String Conversion Convenience Functions
The IceUtil
namespace contains two helper functions that allow you to convert between narrow strings and UTF-8 encoded strings using a string converter:
std::string nativeToUTF8(const std::string&, const StringConverterPtr&); std::string UTF8ToNative(const std::string&, const StringConverterPtr&);
No conversion is performed when the provided string converter is null.
The IceUtil
namespace contains two additional helper functions that allow you to convert between wide strings and narrow strings using the provided string converters:
enum ConversionFlags { strictConversion, lenientConversion }; std::string wstringToString(const std::wstring&, const StringConverterPtr& = 0, const WstringConverterPtr& = 0, ConversionFlags = lenientConversion); std::wstring stringToWstring(const std::string&, const StringConverterPtr& = 0, const WstringConverterPtr& = 0, ConversionFlags = lenientConversion);
When the narrow string converter given to wstringToString
is null, the encoding of the returned narrow string is UTF-8. When the wide string converter given to wstringToString
is null, the encoding of wide string parameter is UTF-16 or UTF-32, depending on the size of wchar_t
.
Likewise for stringToWstring
, when the wide string converter is null, the encoding of the returned wide string is UTF-16 or UTF-32 depending on the size of wchar_t. When the narrow string converter given to stringToWstring
is null, the encoding of narrow string parameter is UTF-8.

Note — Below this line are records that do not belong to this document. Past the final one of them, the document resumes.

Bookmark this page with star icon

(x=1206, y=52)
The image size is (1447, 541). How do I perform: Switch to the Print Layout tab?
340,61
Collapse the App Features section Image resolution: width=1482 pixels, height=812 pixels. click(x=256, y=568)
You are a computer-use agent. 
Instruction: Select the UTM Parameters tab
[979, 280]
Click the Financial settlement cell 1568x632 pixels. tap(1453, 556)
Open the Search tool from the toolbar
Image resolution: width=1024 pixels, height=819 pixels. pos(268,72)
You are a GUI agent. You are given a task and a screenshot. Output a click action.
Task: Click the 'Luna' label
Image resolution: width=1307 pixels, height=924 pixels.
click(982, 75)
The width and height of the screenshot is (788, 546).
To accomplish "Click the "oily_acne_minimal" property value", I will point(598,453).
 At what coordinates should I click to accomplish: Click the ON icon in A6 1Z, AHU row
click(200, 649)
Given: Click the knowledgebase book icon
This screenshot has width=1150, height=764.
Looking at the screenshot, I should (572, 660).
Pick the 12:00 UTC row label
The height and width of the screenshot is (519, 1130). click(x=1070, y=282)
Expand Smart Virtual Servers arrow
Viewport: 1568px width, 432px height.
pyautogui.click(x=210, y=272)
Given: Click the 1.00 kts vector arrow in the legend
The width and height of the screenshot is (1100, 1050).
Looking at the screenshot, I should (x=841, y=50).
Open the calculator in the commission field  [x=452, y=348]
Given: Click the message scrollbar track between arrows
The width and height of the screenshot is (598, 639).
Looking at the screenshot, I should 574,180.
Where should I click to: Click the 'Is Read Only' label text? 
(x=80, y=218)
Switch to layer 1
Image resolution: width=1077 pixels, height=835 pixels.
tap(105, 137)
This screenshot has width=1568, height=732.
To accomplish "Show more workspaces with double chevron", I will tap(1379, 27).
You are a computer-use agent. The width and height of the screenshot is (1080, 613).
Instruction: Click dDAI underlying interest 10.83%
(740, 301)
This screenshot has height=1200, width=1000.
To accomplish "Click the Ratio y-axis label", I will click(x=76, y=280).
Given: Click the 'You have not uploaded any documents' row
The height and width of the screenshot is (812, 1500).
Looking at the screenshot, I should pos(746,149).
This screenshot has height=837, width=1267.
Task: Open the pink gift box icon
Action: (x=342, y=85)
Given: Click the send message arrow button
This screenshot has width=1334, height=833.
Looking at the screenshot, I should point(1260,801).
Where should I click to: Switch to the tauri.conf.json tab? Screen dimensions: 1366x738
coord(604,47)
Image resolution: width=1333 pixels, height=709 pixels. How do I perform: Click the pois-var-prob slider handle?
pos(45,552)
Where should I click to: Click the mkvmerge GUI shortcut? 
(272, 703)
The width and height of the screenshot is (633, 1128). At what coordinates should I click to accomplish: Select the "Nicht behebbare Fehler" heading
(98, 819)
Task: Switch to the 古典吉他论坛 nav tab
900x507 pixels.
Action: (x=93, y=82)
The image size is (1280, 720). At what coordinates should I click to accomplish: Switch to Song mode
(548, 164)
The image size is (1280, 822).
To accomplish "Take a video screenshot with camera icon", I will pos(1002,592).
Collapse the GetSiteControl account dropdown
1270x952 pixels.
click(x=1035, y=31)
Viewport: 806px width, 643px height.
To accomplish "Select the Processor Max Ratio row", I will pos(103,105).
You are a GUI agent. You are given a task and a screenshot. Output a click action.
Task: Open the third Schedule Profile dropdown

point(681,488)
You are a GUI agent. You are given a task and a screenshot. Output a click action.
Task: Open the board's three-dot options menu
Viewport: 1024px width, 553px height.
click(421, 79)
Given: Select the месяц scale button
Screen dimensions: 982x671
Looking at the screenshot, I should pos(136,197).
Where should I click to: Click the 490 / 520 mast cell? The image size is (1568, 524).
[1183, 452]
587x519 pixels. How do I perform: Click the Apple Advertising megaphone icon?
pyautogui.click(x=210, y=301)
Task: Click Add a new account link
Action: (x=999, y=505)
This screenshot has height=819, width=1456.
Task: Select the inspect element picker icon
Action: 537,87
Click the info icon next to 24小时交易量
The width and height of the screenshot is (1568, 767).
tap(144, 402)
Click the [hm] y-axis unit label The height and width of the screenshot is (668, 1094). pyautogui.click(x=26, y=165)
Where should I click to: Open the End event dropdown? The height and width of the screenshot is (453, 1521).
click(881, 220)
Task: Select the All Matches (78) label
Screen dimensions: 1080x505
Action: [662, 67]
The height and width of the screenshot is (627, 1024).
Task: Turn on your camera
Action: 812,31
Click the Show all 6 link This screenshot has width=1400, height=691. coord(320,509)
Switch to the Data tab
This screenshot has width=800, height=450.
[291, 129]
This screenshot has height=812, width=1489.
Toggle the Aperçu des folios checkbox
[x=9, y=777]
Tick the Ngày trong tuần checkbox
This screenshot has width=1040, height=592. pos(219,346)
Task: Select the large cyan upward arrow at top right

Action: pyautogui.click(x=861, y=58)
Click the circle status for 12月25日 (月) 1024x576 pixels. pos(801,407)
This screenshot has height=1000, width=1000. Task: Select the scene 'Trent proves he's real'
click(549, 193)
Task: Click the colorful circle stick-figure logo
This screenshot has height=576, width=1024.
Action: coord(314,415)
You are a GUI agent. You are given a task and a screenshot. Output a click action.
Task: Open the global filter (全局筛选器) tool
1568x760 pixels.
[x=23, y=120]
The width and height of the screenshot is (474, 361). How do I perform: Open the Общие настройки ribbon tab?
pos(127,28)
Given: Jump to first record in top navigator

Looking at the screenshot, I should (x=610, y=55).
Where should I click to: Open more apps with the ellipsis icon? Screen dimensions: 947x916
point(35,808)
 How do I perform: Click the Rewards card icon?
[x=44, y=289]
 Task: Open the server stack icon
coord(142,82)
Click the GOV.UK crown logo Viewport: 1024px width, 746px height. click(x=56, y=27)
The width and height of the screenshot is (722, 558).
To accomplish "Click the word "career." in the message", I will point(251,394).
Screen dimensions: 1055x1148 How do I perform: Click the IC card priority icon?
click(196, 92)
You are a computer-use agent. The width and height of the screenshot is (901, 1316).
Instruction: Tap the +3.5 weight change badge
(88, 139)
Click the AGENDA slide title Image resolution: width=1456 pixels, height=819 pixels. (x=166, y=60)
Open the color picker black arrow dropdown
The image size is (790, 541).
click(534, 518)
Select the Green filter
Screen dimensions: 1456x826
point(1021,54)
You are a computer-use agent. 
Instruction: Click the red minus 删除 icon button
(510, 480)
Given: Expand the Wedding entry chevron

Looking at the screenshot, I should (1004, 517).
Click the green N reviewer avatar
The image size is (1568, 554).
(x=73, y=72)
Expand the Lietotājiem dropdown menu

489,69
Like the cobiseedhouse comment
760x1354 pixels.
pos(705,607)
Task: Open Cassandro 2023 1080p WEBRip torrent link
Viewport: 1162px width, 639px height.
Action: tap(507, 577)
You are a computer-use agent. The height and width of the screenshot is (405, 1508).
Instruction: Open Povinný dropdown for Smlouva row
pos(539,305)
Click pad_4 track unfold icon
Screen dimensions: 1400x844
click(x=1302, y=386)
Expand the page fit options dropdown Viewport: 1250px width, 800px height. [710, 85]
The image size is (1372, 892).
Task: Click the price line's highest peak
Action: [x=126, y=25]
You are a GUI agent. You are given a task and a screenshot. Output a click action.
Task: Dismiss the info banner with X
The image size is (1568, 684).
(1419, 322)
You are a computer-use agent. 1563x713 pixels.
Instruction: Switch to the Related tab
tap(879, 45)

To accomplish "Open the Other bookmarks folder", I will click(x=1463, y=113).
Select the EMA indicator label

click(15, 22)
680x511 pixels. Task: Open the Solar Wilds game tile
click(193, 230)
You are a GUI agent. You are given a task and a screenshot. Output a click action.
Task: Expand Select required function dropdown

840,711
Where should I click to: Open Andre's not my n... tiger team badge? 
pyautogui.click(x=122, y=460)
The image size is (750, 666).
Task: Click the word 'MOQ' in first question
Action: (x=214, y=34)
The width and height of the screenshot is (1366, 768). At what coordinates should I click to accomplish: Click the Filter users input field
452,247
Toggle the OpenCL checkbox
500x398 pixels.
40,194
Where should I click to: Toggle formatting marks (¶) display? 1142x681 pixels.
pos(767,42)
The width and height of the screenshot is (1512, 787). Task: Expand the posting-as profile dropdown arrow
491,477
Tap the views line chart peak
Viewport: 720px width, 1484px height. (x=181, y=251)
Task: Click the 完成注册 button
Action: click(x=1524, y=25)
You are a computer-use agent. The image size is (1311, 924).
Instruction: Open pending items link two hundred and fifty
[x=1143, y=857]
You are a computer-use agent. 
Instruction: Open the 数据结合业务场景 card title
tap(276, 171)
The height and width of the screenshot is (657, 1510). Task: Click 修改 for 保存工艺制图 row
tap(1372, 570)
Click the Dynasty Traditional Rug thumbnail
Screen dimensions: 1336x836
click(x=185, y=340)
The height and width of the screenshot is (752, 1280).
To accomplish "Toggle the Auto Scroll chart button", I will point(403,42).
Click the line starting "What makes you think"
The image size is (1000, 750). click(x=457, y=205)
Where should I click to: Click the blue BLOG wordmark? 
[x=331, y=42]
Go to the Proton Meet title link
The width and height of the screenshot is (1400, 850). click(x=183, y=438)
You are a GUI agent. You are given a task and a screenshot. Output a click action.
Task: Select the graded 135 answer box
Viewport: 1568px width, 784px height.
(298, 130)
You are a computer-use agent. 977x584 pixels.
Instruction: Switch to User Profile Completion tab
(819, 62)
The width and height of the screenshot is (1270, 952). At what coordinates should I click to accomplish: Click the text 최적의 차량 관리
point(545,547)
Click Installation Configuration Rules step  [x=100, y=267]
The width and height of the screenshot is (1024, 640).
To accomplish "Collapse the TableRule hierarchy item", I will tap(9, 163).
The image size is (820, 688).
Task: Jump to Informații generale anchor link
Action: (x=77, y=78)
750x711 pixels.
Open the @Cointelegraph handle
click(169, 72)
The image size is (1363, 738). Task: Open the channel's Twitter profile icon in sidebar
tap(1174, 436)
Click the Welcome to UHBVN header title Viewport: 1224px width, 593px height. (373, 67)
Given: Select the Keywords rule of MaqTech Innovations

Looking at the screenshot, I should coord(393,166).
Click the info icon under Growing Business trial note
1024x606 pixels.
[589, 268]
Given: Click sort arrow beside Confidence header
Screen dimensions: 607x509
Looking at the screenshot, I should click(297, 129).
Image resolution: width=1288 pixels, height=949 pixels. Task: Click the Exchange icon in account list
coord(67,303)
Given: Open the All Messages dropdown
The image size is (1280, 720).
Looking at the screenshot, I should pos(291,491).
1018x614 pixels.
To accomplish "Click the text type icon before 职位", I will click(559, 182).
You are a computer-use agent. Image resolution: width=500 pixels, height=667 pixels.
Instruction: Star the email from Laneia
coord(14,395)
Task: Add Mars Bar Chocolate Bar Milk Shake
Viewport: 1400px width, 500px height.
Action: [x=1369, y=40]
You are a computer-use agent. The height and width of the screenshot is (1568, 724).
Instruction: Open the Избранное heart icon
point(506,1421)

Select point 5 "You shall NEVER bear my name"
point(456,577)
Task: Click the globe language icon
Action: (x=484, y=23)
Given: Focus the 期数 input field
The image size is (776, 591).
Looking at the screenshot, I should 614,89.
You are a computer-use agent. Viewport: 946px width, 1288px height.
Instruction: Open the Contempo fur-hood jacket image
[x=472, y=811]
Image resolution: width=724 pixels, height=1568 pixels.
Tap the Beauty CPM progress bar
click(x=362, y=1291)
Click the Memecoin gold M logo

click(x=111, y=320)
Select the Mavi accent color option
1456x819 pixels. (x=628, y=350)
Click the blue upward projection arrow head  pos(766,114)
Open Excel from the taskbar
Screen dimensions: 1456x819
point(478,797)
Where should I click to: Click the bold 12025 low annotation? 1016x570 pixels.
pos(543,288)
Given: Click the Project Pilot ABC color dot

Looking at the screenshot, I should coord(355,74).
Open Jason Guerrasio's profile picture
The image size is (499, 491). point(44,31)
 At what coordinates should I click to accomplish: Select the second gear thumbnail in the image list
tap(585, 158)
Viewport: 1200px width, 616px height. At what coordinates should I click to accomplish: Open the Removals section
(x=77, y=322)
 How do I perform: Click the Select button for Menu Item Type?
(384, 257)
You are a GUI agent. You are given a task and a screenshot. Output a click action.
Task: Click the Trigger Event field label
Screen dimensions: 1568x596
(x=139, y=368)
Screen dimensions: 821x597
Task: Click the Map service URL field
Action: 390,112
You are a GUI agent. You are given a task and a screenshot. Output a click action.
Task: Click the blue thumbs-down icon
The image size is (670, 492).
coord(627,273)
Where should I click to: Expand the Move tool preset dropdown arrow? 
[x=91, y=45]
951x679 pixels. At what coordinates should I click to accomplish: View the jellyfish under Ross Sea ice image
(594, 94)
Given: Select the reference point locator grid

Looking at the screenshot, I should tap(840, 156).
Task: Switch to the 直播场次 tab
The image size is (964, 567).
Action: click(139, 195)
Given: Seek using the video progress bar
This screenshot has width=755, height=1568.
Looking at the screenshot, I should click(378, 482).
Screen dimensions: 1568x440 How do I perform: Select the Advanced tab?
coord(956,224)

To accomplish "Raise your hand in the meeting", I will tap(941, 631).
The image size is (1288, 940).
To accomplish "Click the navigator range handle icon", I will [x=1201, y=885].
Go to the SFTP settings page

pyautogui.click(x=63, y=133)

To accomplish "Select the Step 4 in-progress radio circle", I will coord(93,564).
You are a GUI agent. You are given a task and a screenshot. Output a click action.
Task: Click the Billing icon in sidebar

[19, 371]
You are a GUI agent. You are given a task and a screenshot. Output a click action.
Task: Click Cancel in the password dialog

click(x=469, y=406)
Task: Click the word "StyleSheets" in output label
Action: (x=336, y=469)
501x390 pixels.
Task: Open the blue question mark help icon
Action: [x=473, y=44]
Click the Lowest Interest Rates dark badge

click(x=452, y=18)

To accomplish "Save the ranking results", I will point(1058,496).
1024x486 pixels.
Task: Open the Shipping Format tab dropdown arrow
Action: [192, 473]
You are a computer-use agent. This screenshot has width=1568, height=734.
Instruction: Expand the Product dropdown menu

When using the built-in converters (through null parameters), byte sequences that are illegal, such as 0xF4908080
, result in a UTFConversionException
. For other errors, the ConversionFlags
parameter determines how rigorously the functions check for errors. When set to lenientConversion
(the default), the functions tolerate isolated surrogates and irregular sequences, and substitute the UTF-32 replacement character 0x0000FFFD
for character values above 0x10FFFF
. When set to strictConversion
, the functions do not tolerate such errors and throw a UTFConversionException
instead:
enum ConversionError { partialCharacter, badEncoding }; class UTFConversionException : public Exception { public: UTFConversionException(const char* file, int line, ConversionError r); ConversionError conversionError() const; // ... };
The conversionError
member function returns the reason for the failure:
partialCharacter
The UTF-8 source string contains a trailing incomplete UTF-8 byte sequence.
badEncoding
The UTF-8 source string contains a byte sequence that is not a valid UTF-8 encoded character, or the Unicode source string contains a bit pattern that does not represent a valid Unicode character.